- _What needs to be done_:
Check each line of the records below for the word "table" and copy those where it appears.

[Dataset records]
---
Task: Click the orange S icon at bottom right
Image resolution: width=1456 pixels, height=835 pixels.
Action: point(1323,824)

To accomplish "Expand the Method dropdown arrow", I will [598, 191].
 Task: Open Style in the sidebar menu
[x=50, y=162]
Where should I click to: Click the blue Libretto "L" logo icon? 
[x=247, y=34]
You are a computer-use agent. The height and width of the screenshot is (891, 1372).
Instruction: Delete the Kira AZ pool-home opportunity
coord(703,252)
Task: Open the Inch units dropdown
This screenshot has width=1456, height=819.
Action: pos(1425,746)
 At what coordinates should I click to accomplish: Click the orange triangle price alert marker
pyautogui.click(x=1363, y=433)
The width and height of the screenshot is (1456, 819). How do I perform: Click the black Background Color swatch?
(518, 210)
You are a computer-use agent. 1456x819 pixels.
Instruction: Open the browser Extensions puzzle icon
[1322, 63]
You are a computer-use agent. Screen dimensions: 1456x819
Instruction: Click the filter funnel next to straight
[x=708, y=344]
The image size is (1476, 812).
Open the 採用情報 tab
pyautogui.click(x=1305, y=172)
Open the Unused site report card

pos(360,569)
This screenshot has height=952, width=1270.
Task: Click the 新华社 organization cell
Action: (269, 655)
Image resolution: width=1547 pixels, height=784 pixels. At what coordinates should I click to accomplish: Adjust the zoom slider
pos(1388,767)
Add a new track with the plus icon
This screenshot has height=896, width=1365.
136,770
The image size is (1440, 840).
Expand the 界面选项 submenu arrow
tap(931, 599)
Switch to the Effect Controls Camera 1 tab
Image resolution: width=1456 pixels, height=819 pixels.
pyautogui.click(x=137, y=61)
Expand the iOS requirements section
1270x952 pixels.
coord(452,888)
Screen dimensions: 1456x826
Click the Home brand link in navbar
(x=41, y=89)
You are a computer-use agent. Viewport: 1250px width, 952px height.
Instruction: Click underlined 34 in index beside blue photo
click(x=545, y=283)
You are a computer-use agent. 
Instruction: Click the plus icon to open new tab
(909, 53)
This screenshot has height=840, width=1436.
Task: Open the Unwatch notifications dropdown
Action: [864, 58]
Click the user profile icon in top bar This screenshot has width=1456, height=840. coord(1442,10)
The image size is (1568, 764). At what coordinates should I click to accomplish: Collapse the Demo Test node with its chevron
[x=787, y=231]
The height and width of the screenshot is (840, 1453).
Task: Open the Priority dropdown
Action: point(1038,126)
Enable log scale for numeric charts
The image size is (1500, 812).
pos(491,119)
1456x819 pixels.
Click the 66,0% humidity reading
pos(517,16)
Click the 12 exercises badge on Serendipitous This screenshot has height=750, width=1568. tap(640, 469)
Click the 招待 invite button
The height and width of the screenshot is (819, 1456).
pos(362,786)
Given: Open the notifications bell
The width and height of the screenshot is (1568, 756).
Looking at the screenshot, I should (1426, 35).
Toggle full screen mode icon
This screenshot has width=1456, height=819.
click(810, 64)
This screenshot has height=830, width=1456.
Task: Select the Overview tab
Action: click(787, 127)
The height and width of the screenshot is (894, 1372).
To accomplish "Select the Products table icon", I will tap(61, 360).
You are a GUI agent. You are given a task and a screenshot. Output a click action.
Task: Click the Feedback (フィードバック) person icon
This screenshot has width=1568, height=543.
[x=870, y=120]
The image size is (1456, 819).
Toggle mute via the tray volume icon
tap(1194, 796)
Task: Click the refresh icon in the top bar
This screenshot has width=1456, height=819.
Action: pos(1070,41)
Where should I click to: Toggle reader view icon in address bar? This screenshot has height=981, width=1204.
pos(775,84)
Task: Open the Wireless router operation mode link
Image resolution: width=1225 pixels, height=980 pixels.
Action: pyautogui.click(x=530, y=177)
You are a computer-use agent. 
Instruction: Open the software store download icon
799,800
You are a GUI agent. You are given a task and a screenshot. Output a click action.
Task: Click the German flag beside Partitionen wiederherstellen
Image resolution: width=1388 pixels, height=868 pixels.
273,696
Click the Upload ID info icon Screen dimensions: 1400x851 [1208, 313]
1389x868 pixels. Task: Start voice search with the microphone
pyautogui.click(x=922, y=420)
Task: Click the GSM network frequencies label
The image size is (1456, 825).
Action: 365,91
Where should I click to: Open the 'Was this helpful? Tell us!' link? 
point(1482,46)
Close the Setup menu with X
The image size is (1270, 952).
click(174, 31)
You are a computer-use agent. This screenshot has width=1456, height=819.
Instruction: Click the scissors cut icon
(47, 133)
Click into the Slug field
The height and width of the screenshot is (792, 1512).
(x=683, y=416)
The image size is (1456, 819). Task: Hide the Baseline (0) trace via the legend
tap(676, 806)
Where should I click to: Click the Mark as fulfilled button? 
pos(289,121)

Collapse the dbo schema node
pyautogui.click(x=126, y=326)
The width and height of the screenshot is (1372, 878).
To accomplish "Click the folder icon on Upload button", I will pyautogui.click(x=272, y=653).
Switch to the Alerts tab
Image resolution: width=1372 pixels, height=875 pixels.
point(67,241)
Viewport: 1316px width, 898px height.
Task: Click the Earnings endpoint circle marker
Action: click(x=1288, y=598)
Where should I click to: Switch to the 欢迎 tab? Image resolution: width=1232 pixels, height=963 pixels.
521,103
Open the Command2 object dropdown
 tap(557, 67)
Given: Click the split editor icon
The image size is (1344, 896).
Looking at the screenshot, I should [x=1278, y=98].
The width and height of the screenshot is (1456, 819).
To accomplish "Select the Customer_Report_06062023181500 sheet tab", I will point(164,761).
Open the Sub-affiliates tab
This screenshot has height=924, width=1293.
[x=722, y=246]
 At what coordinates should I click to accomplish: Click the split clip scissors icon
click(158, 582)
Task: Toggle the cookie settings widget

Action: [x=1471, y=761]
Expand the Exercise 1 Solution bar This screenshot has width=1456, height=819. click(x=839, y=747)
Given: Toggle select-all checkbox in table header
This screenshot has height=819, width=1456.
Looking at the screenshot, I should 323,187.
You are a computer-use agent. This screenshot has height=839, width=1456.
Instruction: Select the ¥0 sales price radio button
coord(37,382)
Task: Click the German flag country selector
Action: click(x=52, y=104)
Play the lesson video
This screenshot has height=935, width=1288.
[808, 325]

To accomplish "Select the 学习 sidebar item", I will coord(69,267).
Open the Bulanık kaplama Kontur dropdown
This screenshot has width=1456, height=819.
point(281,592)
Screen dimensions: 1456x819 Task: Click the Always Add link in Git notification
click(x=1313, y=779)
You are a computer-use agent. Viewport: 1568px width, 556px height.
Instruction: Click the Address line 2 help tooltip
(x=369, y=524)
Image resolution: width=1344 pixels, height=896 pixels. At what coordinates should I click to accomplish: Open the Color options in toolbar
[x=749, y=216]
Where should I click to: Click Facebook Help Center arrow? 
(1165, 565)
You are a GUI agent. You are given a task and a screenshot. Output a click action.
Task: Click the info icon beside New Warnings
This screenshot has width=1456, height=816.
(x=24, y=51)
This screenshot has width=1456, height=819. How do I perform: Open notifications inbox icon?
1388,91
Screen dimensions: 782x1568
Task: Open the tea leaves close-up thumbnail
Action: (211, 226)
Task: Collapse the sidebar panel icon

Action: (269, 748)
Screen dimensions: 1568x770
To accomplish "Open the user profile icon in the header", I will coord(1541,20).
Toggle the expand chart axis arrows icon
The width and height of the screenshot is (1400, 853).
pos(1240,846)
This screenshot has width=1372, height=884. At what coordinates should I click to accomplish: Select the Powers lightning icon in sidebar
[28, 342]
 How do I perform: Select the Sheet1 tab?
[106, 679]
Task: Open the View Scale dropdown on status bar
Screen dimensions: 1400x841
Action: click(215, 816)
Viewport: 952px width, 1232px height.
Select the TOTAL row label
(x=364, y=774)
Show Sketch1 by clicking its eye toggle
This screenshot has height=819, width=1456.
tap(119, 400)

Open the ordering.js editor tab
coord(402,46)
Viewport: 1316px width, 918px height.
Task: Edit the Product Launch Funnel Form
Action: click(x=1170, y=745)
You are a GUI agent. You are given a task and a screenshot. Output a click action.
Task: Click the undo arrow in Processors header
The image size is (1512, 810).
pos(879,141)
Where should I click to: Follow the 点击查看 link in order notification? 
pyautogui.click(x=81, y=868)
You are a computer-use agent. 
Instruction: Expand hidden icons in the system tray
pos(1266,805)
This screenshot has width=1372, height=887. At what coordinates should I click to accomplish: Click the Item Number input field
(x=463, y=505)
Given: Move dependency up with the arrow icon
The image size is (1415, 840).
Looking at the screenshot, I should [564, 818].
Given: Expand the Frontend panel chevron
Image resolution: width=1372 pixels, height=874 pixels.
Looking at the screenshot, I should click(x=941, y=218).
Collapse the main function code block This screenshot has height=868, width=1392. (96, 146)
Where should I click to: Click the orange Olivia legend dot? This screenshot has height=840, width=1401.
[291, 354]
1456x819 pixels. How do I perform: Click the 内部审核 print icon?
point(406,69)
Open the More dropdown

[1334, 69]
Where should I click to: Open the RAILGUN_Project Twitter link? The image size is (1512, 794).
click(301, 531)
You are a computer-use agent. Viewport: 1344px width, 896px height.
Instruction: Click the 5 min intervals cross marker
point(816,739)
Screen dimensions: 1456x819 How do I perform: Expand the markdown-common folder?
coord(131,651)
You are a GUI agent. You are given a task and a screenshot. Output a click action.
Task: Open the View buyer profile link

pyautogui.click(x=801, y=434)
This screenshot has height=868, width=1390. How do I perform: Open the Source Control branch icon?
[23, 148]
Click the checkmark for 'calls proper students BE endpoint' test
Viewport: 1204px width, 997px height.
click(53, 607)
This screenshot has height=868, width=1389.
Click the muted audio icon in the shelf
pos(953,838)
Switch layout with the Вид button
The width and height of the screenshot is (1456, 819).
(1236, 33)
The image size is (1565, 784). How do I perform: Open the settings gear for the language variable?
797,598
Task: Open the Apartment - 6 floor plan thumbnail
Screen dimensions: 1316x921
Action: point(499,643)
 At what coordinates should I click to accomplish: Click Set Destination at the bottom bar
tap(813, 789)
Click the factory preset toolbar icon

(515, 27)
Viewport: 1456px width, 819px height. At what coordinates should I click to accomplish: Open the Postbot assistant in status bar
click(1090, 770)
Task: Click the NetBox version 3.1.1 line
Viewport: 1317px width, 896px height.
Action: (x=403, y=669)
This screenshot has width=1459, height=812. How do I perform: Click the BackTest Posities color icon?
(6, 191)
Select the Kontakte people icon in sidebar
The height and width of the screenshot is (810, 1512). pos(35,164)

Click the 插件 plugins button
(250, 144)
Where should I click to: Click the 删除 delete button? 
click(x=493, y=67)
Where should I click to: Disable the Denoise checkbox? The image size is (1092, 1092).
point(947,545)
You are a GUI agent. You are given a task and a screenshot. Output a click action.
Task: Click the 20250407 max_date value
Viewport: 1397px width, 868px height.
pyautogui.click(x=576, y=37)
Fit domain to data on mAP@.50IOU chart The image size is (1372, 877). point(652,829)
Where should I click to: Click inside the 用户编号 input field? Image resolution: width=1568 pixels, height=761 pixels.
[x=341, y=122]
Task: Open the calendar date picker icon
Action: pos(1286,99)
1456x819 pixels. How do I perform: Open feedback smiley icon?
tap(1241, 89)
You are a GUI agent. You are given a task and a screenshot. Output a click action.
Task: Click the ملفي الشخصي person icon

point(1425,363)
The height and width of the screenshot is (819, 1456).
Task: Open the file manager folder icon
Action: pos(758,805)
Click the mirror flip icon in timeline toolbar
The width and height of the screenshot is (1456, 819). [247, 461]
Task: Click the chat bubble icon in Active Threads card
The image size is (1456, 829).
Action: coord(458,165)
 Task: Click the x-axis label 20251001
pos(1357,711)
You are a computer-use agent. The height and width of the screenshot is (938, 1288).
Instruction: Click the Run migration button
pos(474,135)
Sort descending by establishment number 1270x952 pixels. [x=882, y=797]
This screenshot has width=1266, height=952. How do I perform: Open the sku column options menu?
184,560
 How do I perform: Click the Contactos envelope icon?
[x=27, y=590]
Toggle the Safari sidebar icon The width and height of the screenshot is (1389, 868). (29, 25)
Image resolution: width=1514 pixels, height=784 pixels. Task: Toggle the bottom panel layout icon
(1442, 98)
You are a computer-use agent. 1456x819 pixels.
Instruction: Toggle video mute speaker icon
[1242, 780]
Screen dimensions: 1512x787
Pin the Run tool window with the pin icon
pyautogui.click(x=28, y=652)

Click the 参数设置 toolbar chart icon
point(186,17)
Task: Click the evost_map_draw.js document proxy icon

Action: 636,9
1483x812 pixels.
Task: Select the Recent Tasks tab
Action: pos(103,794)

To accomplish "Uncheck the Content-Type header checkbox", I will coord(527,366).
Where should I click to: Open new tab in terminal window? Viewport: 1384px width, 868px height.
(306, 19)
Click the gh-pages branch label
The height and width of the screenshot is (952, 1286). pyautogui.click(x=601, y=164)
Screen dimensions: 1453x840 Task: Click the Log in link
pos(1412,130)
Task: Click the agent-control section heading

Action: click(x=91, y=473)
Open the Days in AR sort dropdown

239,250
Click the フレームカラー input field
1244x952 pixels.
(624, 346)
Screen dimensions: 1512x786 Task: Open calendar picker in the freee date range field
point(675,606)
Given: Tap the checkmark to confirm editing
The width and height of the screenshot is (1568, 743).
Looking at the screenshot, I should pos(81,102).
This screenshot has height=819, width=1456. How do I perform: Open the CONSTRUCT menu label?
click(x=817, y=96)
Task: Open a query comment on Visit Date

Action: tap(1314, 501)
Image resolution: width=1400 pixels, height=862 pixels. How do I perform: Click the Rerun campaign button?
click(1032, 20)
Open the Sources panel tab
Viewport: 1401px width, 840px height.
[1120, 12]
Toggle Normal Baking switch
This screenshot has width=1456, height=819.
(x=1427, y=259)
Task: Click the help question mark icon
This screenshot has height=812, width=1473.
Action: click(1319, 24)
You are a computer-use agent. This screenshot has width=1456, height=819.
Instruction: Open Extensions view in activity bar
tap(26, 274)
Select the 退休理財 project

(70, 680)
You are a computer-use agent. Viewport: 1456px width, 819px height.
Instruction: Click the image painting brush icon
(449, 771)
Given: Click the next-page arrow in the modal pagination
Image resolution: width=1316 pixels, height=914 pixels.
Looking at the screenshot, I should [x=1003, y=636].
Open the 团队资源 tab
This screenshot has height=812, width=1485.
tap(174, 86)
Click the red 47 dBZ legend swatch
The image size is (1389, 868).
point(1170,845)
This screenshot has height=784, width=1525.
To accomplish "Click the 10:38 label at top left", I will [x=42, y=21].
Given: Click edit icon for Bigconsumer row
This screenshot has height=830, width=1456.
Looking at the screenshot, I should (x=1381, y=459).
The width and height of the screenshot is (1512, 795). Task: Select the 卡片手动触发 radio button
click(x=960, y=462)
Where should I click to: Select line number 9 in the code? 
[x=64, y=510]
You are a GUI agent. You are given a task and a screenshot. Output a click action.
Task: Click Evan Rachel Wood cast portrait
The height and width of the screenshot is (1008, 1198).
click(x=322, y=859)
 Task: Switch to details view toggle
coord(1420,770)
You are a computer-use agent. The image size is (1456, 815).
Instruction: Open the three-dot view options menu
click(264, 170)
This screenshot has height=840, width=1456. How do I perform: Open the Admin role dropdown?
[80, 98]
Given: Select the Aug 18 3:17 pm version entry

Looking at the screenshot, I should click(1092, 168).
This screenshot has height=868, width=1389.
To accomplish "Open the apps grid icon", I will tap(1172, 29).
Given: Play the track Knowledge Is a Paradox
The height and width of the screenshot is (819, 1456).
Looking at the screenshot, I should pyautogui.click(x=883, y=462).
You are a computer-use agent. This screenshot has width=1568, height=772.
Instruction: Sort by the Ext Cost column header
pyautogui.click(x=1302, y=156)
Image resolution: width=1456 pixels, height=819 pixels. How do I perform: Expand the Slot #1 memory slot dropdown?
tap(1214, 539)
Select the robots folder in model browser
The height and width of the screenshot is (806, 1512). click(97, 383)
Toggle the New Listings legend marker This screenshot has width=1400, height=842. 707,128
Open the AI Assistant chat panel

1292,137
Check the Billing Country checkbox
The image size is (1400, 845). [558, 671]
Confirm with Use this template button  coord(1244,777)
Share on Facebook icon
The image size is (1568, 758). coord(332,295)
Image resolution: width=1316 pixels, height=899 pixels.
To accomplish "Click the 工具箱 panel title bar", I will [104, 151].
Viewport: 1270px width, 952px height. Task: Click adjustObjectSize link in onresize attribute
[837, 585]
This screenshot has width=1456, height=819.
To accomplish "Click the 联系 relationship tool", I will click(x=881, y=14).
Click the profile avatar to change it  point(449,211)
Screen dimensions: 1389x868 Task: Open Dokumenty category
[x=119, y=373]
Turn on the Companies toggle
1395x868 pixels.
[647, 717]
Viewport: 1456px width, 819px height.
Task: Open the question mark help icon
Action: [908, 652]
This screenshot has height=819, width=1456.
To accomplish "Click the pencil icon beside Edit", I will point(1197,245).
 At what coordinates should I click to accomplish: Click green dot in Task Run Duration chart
---
- _Answer to this task_:
To accomplish "Select the Products table icon", I will tap(61, 360).
Given: Toggle select-all checkbox in table header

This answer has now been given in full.